If you say $O$ is zero and $S(x)$ is a function that gives you the successor of $x$, then $S(O)$ is one, $S(S(O))$ is two, etc.
Now, if you want to compute the predecessor of $x$, say $P(x)$, then, you can do it by creating a list which consumes the $S$ in an expression like $S(S(S(....)))$, until you have $S(O)$.
For example 3-1:
You start with three: $S(S(S(O)))$, and you build this list:
$$\begin{pmatrix} S(S(S(O))) & S(S(O)) \\ O & S(O)\end{pmatrix}$$
You have $S(O)$ on the right lower part of the list, so you have your answer, two, in the right upper part of the list.
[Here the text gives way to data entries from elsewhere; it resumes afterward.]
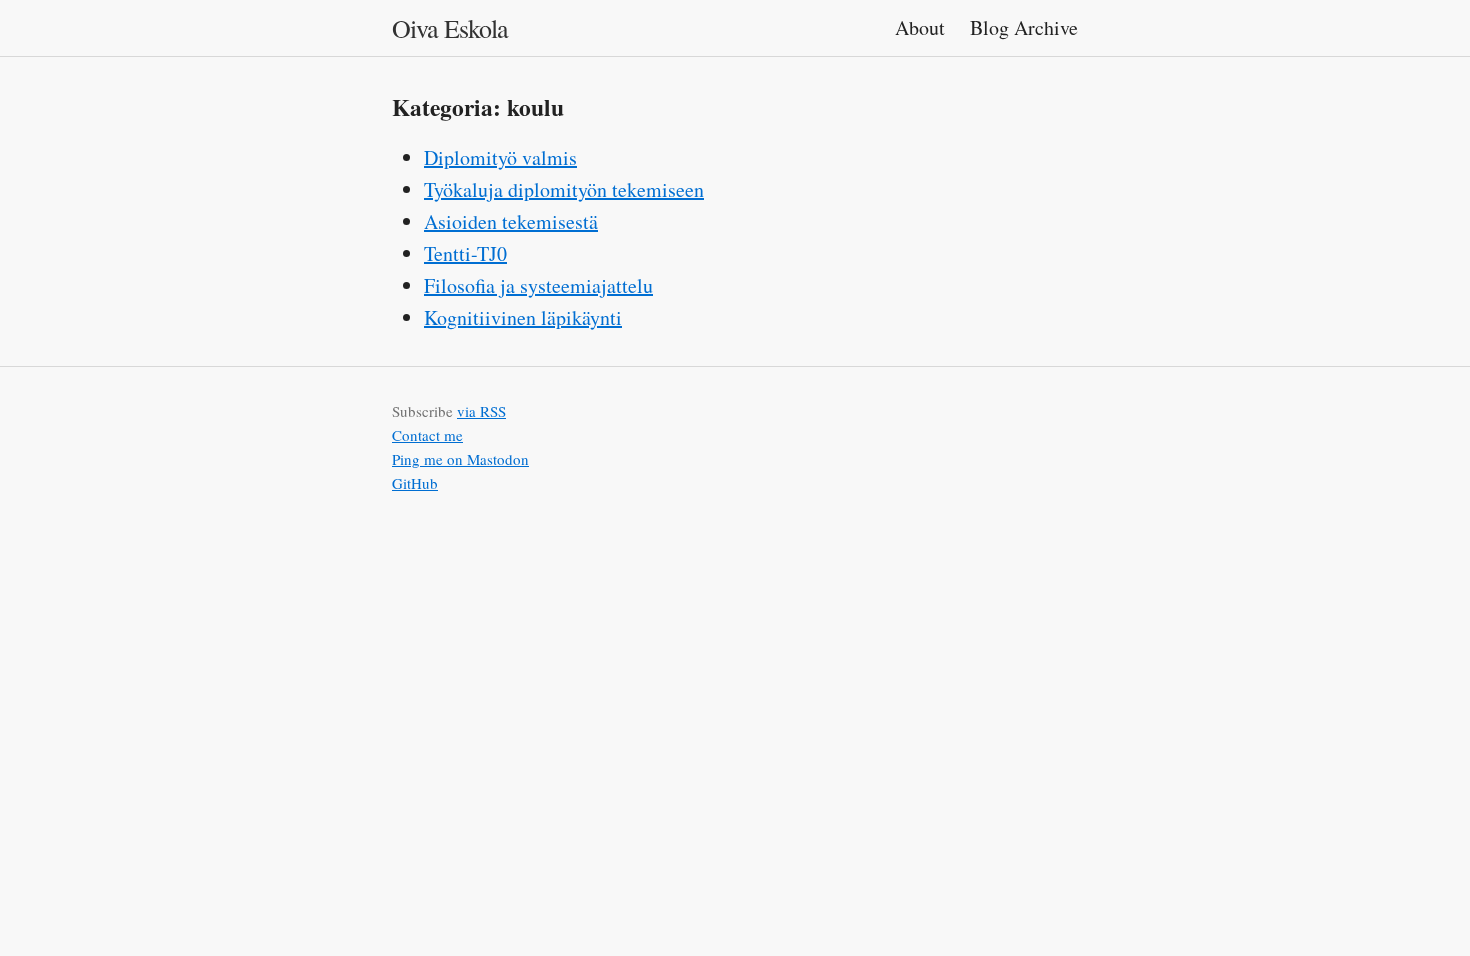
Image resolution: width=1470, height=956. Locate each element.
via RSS (481, 411)
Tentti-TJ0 (465, 253)
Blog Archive (1024, 27)
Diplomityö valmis (500, 157)
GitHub (415, 483)
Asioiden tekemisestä (511, 221)
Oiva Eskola (450, 28)
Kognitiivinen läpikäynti (523, 317)
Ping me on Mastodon (460, 459)
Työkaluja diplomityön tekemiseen (564, 189)
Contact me (427, 435)
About (922, 27)
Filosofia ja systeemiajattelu (538, 285)
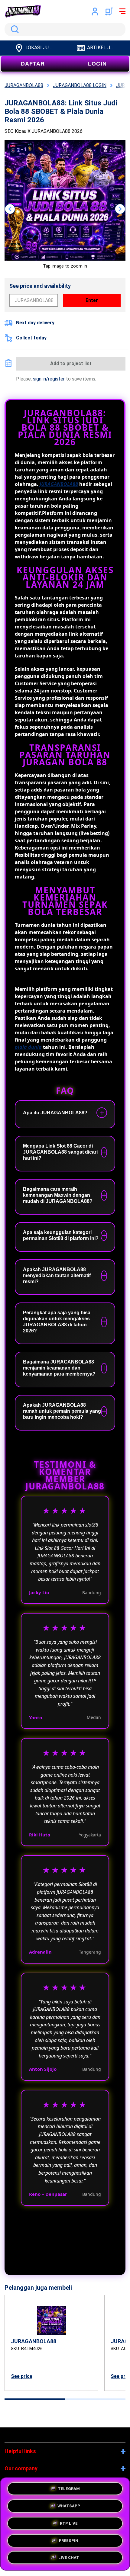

Now, with multiplication, the idea is that the algorithm behind $a \times b$ when $a,b$ are natural numbers: $a,b \in \mathbb N$ is the following:
$a$ and $b$ are of the form $S(S(S(...)))$. For example $a=3=S(S(S(O)))$ and $b=2=S(S(O))$.
If you apply $b$ to $a$ by replacing all $S$ in $a$ by the $S$ in $B$, you get: $a \times b=S(S(S(S(S(S(O))))))=6$
Now, if $b=0=O$, you do the same thing, you replace all $S$ in $a$ by $b$ and you obtain $a \times O = O$.